- **What you should do**: Can you set out the part of the data that opens with the line containing "coordinates (1344, 710)." and closes with the line containing "center [75, 111]." as a numbered list, both of those lines included and blank lines left out?

=======

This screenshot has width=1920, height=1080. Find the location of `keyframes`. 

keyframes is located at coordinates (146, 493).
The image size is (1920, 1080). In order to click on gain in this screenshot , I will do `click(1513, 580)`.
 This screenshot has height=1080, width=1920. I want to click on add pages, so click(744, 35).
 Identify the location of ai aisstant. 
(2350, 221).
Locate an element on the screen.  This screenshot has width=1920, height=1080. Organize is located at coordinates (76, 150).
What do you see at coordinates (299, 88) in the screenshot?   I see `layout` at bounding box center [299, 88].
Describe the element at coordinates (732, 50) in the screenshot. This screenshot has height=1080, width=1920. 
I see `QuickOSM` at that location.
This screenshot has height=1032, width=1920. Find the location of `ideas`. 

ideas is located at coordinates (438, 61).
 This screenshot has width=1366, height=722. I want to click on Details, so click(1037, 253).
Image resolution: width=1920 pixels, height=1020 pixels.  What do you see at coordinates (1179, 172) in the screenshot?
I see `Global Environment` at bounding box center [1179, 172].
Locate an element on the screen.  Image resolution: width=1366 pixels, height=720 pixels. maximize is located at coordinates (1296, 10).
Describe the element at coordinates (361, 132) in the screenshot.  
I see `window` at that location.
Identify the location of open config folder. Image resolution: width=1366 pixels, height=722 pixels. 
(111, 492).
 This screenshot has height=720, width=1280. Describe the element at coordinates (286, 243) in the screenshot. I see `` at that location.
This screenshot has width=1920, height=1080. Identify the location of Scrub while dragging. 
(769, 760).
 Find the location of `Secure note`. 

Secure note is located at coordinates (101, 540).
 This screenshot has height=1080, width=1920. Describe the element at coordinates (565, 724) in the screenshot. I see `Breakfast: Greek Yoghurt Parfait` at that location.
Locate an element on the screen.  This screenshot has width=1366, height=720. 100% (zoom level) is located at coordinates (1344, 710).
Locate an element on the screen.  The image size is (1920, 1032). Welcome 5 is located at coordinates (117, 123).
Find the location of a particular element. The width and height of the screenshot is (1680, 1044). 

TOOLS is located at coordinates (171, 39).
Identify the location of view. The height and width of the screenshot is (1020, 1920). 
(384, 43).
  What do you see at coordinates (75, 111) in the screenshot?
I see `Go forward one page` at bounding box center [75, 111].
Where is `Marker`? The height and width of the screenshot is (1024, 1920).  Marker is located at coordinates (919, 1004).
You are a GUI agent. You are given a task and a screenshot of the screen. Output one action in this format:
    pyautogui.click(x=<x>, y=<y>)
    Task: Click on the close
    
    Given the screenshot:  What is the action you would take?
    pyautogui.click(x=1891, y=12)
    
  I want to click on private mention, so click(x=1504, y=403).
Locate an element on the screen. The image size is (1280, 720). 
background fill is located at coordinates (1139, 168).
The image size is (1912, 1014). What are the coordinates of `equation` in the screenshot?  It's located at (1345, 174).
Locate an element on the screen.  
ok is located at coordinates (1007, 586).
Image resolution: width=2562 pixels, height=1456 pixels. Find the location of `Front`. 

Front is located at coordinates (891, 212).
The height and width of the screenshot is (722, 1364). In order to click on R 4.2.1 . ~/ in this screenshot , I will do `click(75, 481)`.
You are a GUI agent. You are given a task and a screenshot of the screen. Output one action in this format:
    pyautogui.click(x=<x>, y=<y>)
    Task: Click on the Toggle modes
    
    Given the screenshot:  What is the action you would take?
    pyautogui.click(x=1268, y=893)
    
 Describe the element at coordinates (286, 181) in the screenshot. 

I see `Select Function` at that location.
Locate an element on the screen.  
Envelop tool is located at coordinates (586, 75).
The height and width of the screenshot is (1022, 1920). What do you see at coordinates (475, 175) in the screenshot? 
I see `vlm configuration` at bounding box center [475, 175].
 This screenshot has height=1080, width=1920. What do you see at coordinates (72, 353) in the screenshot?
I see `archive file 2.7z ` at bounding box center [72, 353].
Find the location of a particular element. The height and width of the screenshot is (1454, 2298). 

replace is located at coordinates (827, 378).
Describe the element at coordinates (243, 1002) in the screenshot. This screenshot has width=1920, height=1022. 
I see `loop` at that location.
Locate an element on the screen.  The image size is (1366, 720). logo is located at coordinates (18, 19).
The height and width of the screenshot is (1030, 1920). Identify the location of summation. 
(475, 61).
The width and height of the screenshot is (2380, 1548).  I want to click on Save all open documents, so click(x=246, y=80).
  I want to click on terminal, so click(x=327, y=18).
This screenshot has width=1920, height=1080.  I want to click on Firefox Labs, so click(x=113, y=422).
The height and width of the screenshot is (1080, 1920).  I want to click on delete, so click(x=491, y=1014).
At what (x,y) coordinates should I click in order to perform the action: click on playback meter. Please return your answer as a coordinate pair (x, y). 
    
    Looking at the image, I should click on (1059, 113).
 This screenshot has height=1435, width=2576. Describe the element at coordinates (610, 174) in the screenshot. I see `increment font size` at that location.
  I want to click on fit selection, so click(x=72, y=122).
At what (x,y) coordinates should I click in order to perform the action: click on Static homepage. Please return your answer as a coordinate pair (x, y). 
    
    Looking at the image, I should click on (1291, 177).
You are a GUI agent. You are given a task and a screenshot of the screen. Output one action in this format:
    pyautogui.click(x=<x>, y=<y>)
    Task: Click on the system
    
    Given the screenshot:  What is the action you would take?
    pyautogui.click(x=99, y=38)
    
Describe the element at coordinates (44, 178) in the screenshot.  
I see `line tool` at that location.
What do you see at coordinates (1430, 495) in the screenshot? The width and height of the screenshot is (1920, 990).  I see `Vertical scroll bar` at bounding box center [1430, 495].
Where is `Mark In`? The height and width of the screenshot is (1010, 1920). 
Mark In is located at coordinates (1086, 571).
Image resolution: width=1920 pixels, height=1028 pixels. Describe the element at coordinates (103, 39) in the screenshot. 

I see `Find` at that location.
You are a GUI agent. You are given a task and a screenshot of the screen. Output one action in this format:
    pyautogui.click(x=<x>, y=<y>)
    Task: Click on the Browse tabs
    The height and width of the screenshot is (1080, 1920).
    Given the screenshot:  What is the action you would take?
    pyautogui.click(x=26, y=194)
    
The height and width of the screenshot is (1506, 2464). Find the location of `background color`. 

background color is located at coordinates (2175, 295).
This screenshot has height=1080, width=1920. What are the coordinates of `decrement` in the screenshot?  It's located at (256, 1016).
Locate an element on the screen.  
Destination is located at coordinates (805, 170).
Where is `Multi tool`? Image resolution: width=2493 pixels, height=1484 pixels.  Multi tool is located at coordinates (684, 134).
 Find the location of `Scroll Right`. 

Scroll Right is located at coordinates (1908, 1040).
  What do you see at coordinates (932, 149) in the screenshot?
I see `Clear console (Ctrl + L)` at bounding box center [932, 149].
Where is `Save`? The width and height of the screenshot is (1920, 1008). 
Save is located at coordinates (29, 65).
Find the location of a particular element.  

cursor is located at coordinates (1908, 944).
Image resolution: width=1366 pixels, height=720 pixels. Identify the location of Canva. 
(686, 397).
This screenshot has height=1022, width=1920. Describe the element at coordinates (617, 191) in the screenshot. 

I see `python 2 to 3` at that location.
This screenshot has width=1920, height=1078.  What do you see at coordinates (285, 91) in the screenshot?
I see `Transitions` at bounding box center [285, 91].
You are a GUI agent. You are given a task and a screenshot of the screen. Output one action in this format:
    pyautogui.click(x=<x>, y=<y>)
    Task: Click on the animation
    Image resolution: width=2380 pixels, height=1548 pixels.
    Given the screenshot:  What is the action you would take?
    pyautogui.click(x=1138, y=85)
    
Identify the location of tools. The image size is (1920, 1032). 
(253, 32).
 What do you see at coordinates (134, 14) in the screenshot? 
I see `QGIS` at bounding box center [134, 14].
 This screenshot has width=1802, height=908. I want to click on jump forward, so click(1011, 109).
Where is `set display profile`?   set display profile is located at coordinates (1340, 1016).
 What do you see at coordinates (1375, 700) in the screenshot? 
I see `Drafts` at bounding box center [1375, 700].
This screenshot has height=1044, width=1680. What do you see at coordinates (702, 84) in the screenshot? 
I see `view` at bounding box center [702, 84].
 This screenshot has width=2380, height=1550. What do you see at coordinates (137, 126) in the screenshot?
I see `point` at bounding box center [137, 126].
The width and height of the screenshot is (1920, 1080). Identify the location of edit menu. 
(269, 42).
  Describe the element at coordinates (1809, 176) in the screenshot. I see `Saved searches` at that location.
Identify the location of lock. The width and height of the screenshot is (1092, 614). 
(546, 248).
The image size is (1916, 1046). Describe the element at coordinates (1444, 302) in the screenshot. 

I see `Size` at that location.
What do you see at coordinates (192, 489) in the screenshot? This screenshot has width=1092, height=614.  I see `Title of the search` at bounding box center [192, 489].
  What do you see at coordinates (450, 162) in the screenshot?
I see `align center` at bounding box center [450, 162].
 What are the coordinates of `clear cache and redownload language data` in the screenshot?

=======

- **Reply**:
1. Locate an element on the screen.  This screenshot has width=1366, height=720. 100% (zoom level) is located at coordinates (1344, 710).
2. Locate an element on the screen.  The image size is (1920, 1032). Welcome 5 is located at coordinates (117, 123).
3. Find the location of a particular element. The width and height of the screenshot is (1680, 1044). 
4. TOOLS is located at coordinates (171, 39).
5. Identify the location of view. The height and width of the screenshot is (1020, 1920). 
6. (384, 43).
7.   What do you see at coordinates (75, 111) in the screenshot?
8. I see `Go forward one page` at bounding box center [75, 111].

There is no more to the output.